DATA TO PROCESS:
***

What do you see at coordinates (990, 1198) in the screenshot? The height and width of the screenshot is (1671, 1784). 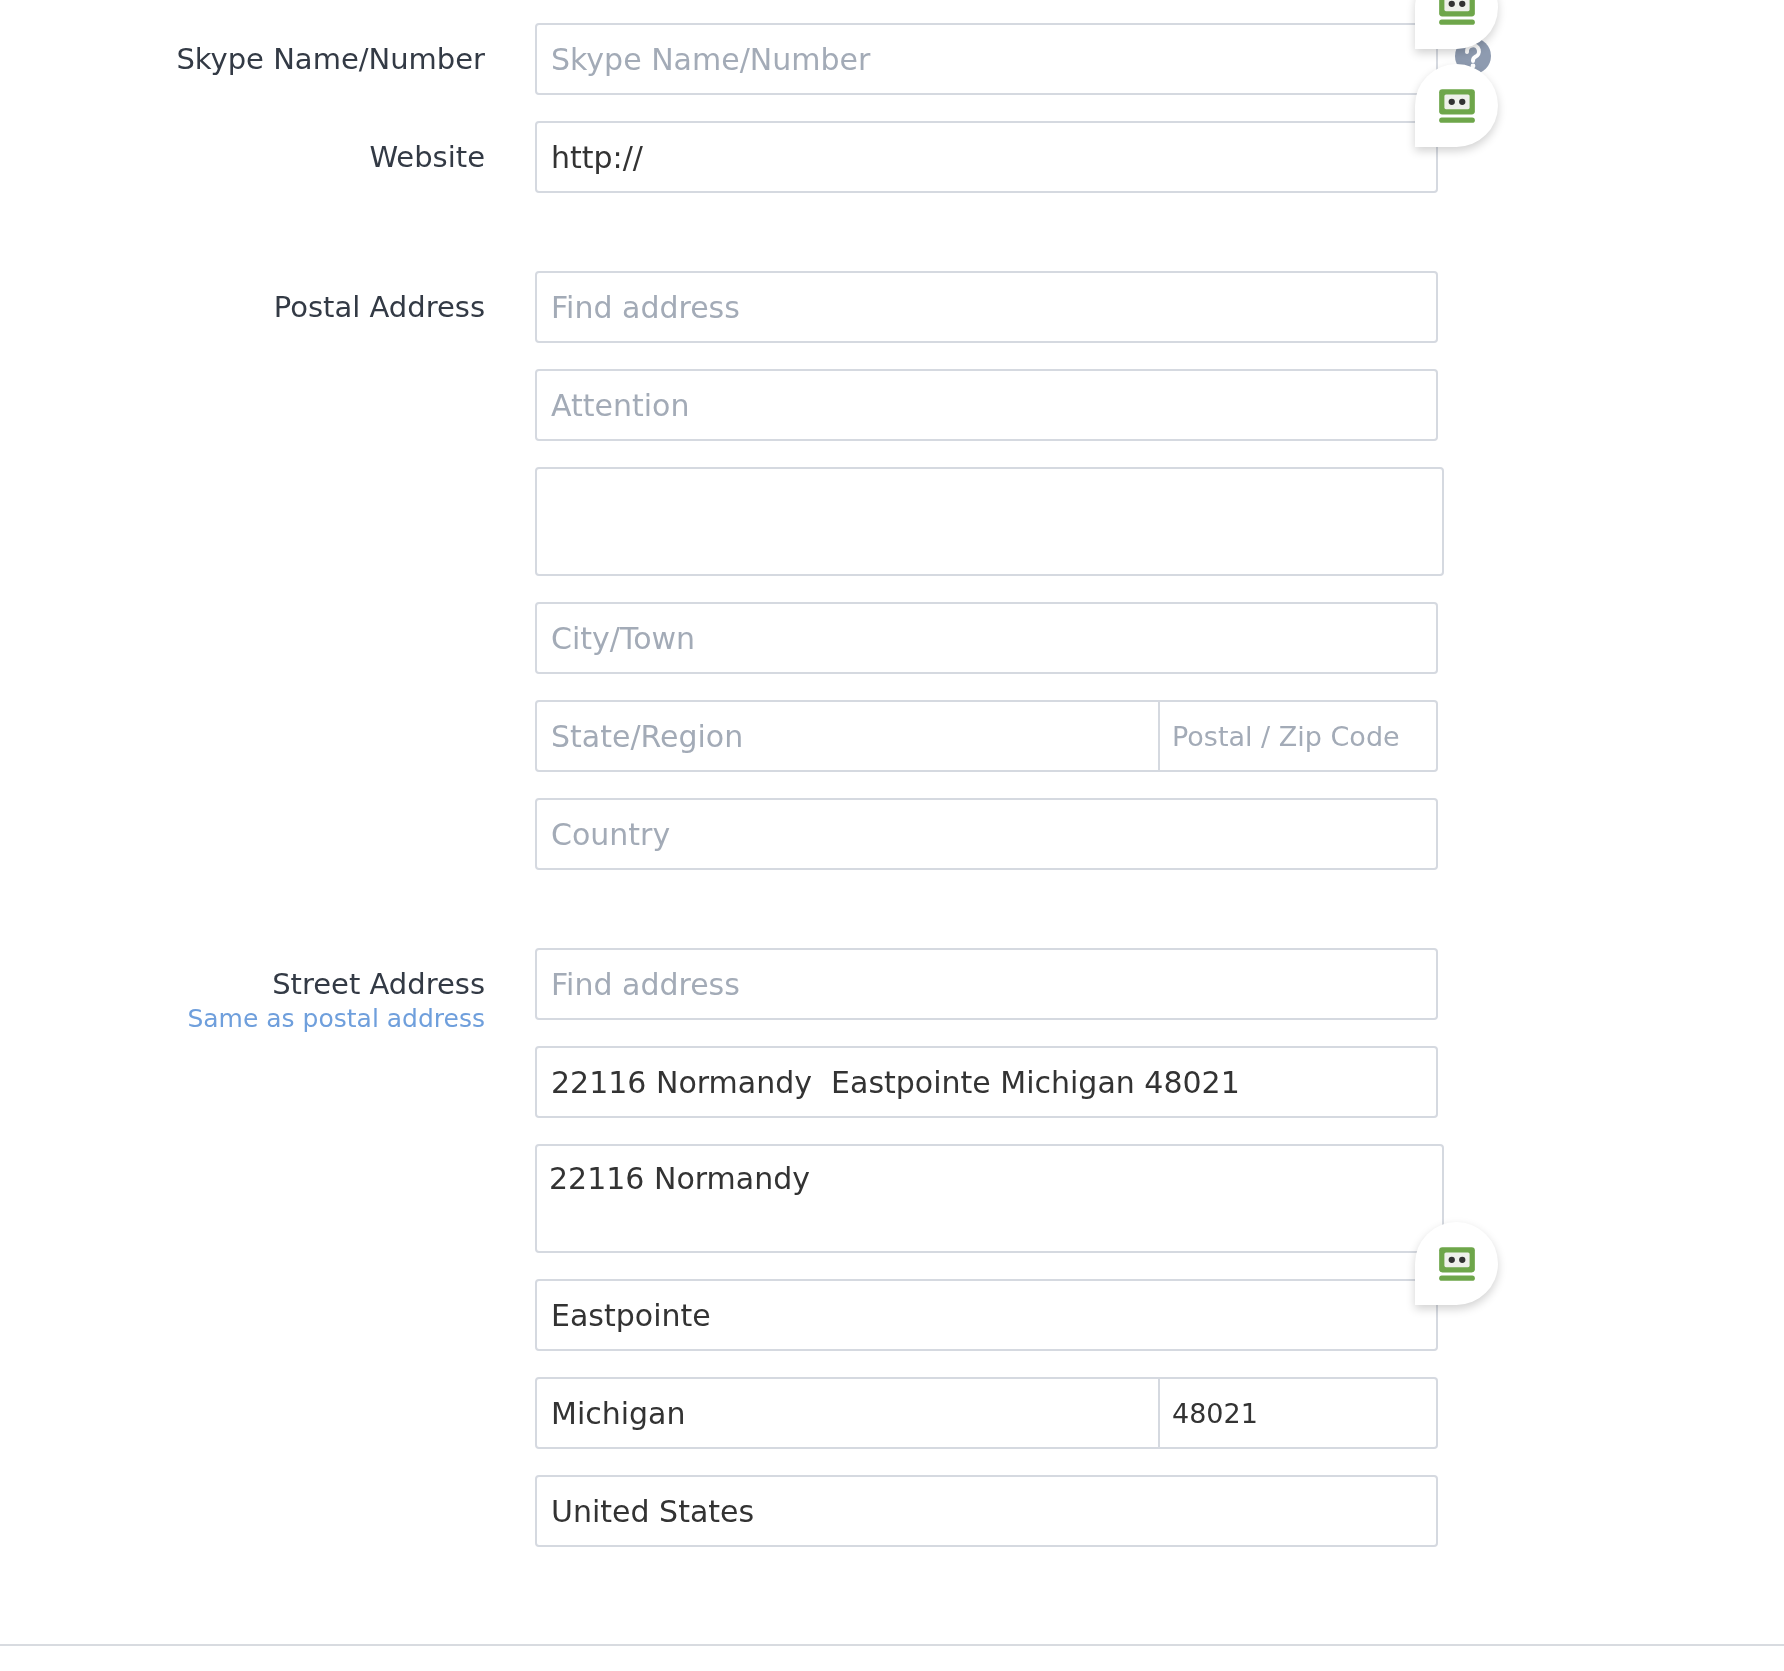 I see `textarea-field: 22116 Normandy` at bounding box center [990, 1198].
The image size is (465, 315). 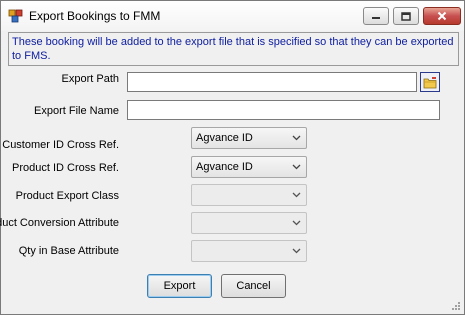 I want to click on qty-in-base-attribute-label: Qty in Base Attribute, so click(x=68, y=251).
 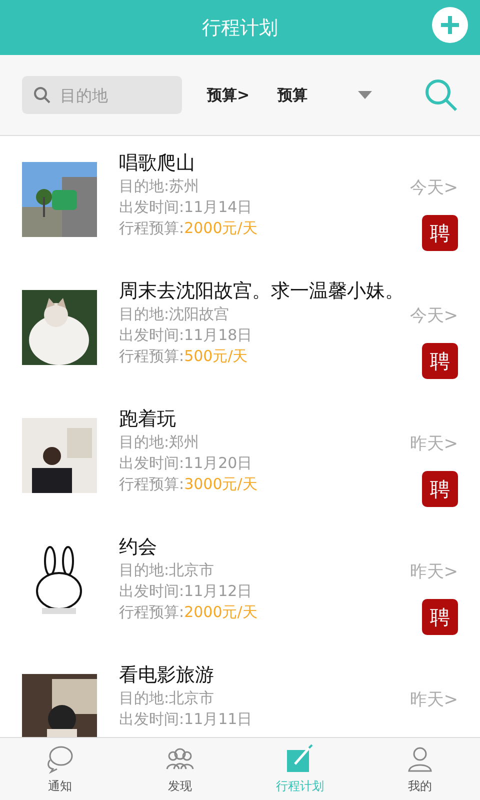 I want to click on departure-text: 出发时间:11月20日, so click(x=186, y=464).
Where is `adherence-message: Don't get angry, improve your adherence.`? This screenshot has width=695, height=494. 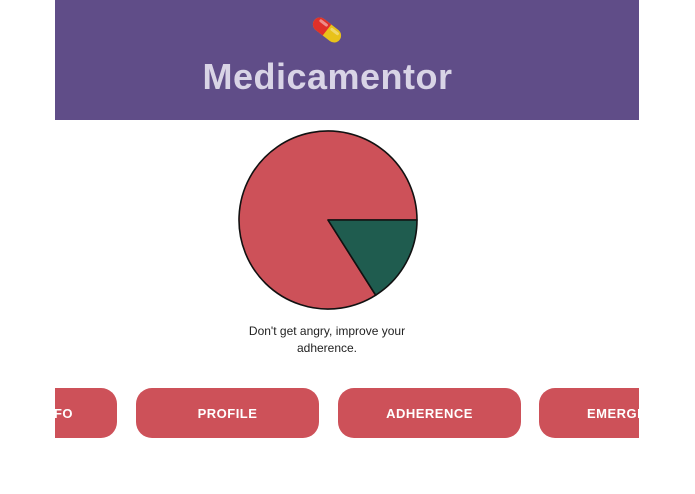
adherence-message: Don't get angry, improve your adherence. is located at coordinates (327, 340).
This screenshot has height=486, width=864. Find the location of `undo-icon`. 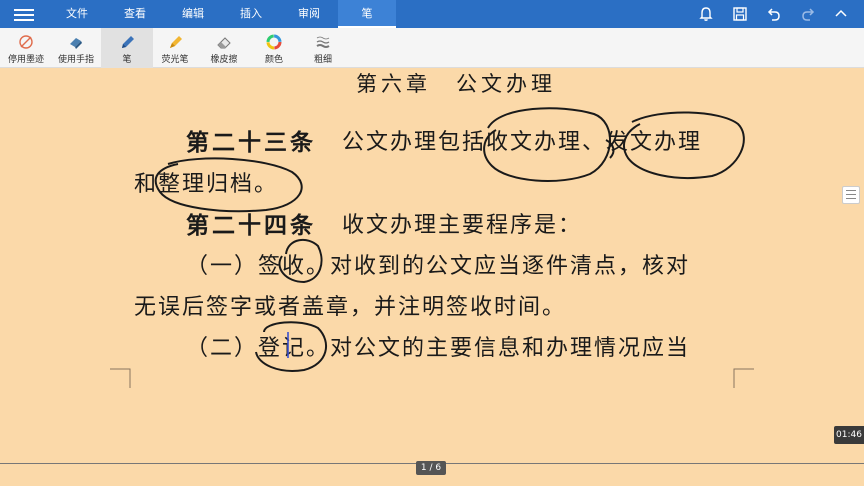

undo-icon is located at coordinates (774, 14).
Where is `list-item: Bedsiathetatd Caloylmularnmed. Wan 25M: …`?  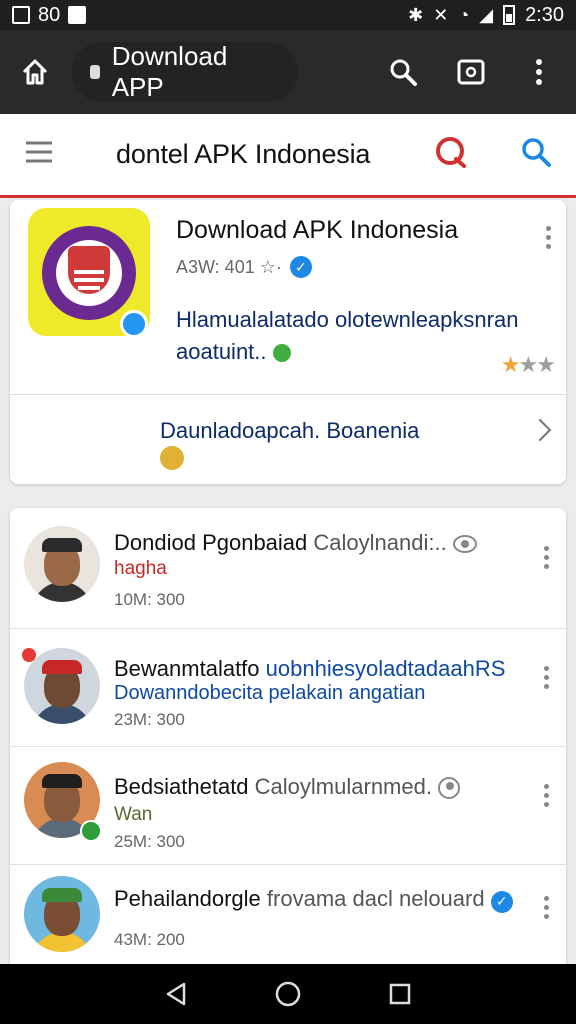
list-item: Bedsiathetatd Caloylmularnmed. Wan 25M: … is located at coordinates (288, 806).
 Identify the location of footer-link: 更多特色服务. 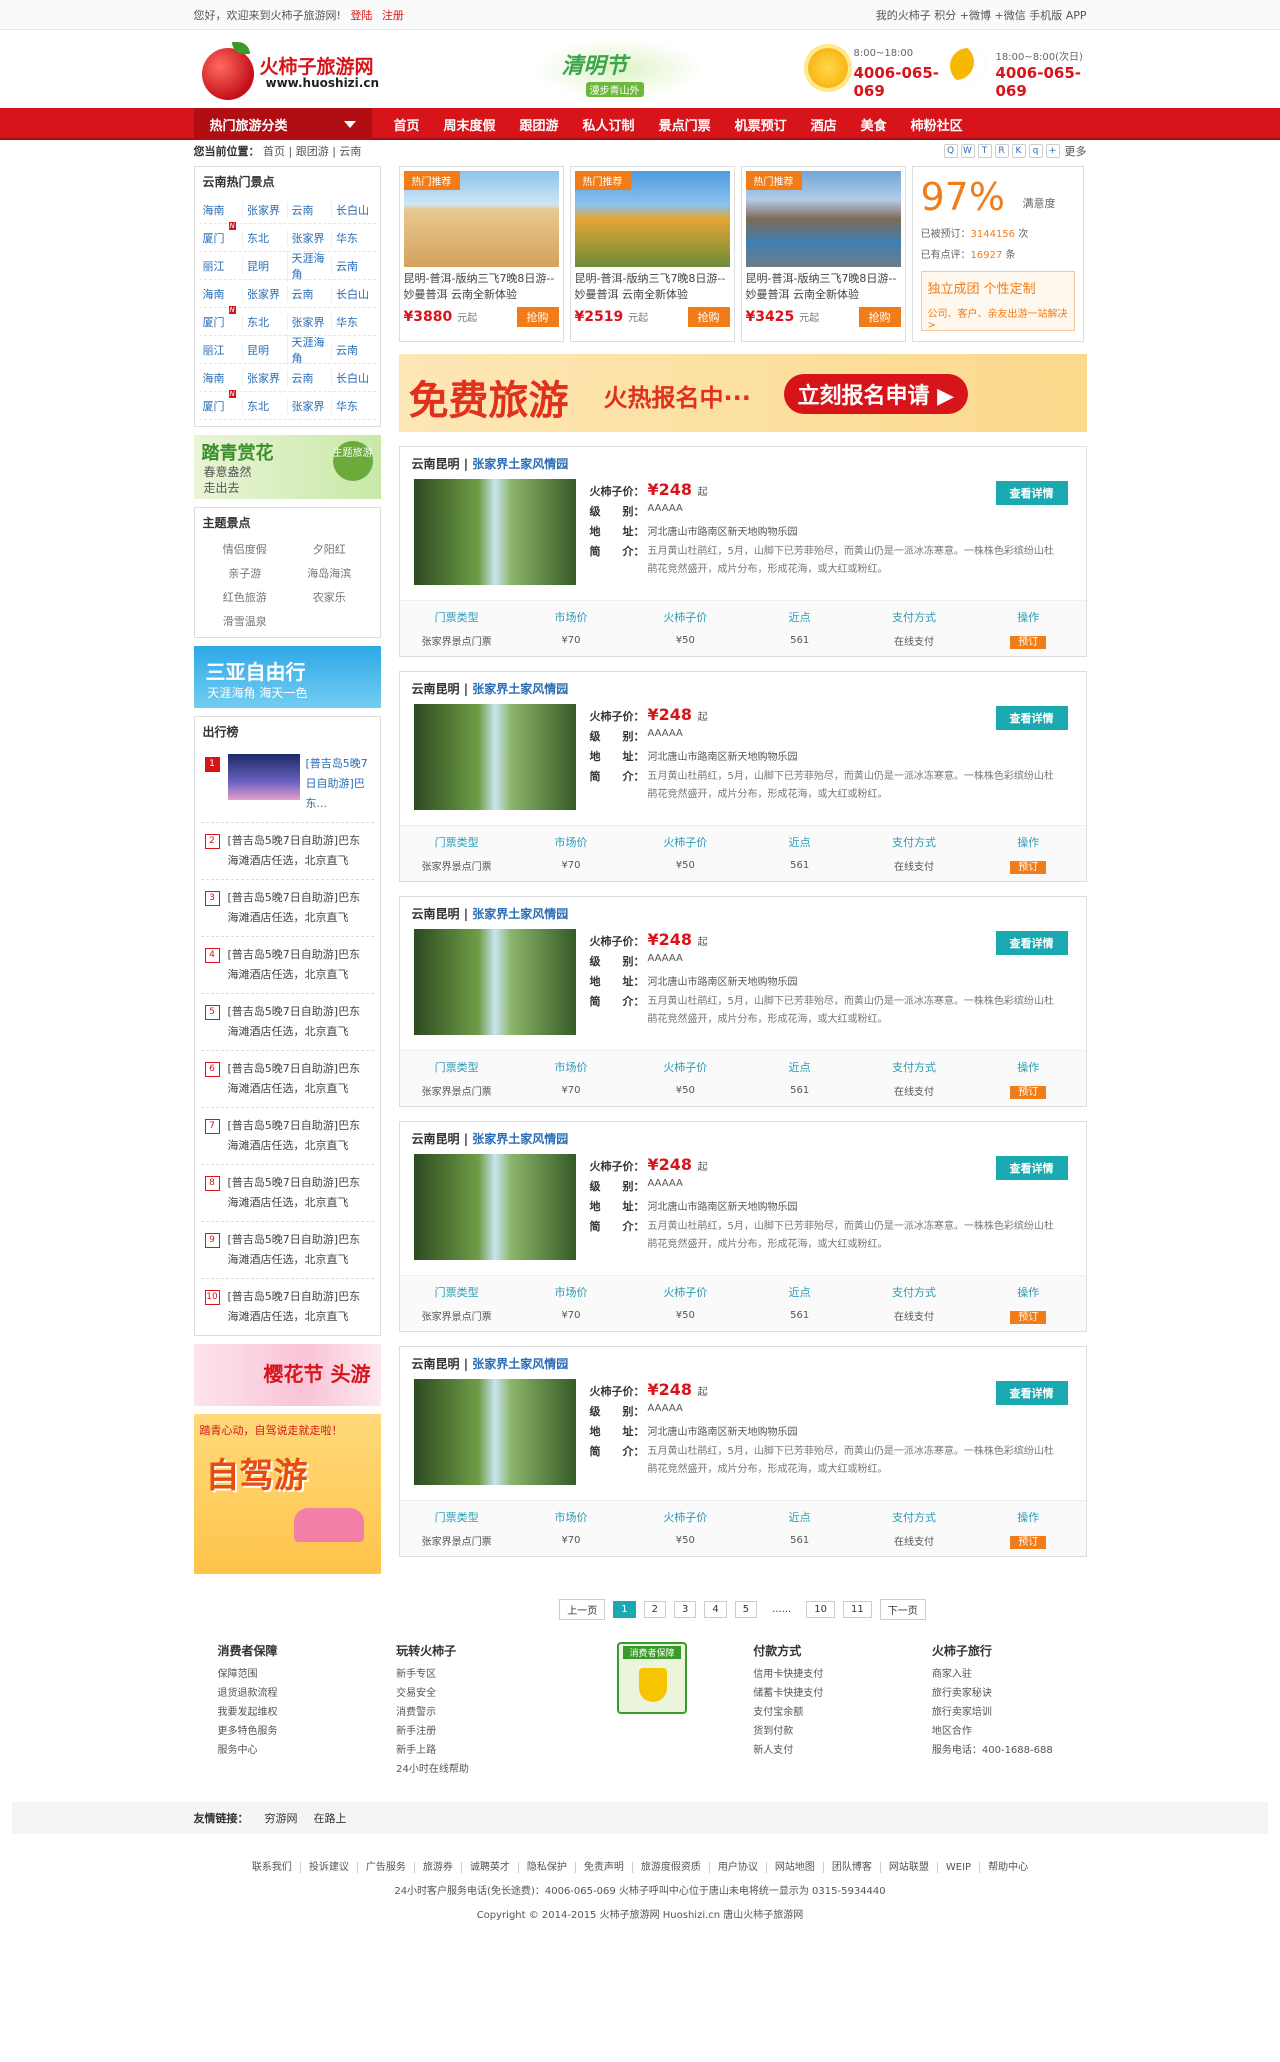
(296, 1732).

***

WORK TO BE COMPLETED: Edit everything from the line containing "I want to click on departure-text: 出发时间:11月20日, so" down to the end of the material so that "location" becomes "position" and nothing else changes. Give only those lines, and leave the pictures out.

RESPONSE TO THE EXERCISE:
  I want to click on departure-text: 出发时间:11月20日, so click(x=186, y=464).
Where is `adherence-message: Don't get angry, improve your adherence.`? This screenshot has width=695, height=494. 
adherence-message: Don't get angry, improve your adherence. is located at coordinates (327, 340).
This screenshot has height=486, width=864. Find the position of `undo-icon`. 

undo-icon is located at coordinates (774, 14).
Where is `list-item: Bedsiathetatd Caloylmularnmed. Wan 25M: …`?  
list-item: Bedsiathetatd Caloylmularnmed. Wan 25M: … is located at coordinates (288, 806).
 Identify the position of footer-link: 更多特色服务. 
(296, 1732).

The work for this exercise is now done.